OCALA (FBC)—“It doesn’t matter what else we say, what else we preach, if we don’t get this right—the Christology of the Gospel—we may as well declare ourselves a civic club, a social club or some other entity,” said John Sullivan, executive director-treasurer of the Florida Baptist Convention. “This is the most important thing about the Word of God.

Click on image for related coverage

“There is no salvation outside of Jesus Christ. He is the Savior of the whole world.”

The Christology of the Gospel deals with the duality of Jesus as God the Savior and as Jesus the man, Sullivan explained Nov. 15.

“Jesus must be seen as the Holy One. His goodness was more than a lack of faults as measured by the norm of human ethics,” he said. “It was righteousness in relation to man and holiness in relation to God that constituted Jesus as the Savior of the whole world.”

Drawing from the first two chapters of Hebrews, Sullivan spoke during the Tuesday afternoon session of the Florida Baptist State Convention, continuing a seven-year tradition of presenting a doctrinal message at the request of the Committee on Order of Business.

“There is a narrowness in Jesus Christ,” Sullivan explained. The culture of today treats “all religious belief as truth,” he noted. “Jesus said, ‘I am the way. I am the truth and I am the life.’ There is no ultimate truth outside of Jesus. He is the ultimate truth.”

Sullivan continued, “When we allow reason to sap the foundation in order to strengthen the building, we make a tragic theological blunder. The Gospel must be understood Christologically or it ceases to be the Gospel.”

Cautioning against becoming “open-minded,” Sullivan noted, “Jesus constantly drew distinctions and set boundaries.”

“He is either the Son of God or He is not the Son of God. Either he is the savior of the whole world, or He is not the savior of the whole world. I have made up my mind—He is the savior of the world.
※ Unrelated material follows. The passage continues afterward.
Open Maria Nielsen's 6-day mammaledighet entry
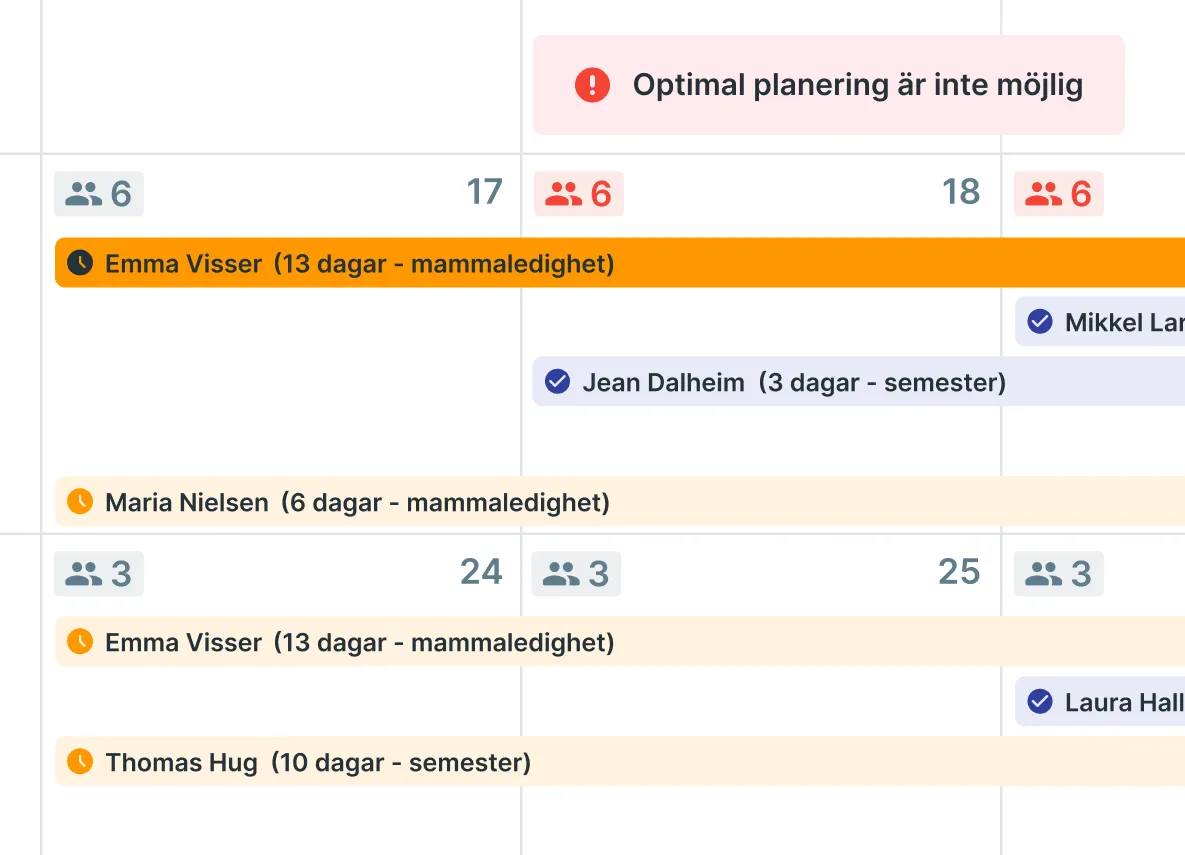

Baptists, he said, must be concerned with “slippage” in their beliefs and can prevent slippage by returning to the foundation found in Scripture.

The Old Testament speaks of the Christology of the Gospel through the fathers—Abraham, Jacob and Joseph—and prophets—Isaiah, Amos, Hosea and Daniel. But these Old Testament men only have a “fragmented view” of salvation, Sullivan proposed, until Jesus Christ came as man “not part of the truth, but all of the truth.”

The New Testament speaks of Jesus’ walk as found in the reflected “brightness of God’s glory” Sullivan said. He was the “expressed image” of God, he explained, the exact replica of the character of God. “You can find the character of God in the Old Testament by looking to the New Testament,” he explained.

And finally, the Christology of God was “locked in” on Calvary, Sullivan said, “when He purged our sins. He locked it down for you and me.”